[What you need to do] Retrieve every line from the records in which the word "will" occurs.

[Listed records]
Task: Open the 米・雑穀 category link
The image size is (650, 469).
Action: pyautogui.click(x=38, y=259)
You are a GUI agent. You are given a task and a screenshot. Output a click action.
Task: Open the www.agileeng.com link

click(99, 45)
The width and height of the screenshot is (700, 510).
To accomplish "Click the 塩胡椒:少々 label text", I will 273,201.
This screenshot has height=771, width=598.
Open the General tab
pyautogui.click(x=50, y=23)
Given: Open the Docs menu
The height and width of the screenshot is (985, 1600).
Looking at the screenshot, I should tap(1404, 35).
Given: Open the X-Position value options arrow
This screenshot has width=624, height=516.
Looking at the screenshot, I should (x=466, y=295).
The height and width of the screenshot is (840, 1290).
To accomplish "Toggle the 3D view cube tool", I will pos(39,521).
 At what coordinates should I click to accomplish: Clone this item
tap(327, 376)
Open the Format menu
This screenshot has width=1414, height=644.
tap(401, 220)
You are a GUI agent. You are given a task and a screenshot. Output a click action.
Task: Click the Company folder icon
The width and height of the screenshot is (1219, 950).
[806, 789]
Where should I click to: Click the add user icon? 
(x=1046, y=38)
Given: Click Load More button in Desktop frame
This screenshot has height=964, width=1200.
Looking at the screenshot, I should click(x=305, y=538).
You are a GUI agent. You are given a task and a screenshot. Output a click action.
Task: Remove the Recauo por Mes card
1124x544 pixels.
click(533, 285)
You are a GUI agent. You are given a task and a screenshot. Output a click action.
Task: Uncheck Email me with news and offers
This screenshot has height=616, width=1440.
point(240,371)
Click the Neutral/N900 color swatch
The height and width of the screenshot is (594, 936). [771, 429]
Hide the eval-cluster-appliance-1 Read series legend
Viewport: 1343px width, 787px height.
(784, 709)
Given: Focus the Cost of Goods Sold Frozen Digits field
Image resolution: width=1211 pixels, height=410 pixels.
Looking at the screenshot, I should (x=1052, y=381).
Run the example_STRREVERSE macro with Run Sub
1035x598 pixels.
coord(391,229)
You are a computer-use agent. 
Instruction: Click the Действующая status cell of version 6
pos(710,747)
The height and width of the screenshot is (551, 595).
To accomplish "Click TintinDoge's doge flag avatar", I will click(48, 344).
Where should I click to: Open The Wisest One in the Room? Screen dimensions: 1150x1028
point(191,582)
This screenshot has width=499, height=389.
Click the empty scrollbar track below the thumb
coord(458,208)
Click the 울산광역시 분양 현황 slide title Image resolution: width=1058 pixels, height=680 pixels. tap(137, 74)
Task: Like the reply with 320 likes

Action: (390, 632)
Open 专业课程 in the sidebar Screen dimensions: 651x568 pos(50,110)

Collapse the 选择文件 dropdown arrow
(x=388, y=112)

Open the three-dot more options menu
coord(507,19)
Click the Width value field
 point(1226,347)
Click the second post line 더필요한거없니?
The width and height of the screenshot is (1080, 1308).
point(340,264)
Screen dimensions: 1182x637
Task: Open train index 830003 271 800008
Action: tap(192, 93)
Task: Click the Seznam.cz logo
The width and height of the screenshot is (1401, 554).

[Solution for this exercise]
To accomplish "Click the 塩胡椒:少々 label text", I will 273,201.
To accomplish "Toggle the 3D view cube tool", I will pos(39,521).
To accomplish "Click TintinDoge's doge flag avatar", I will click(48, 344).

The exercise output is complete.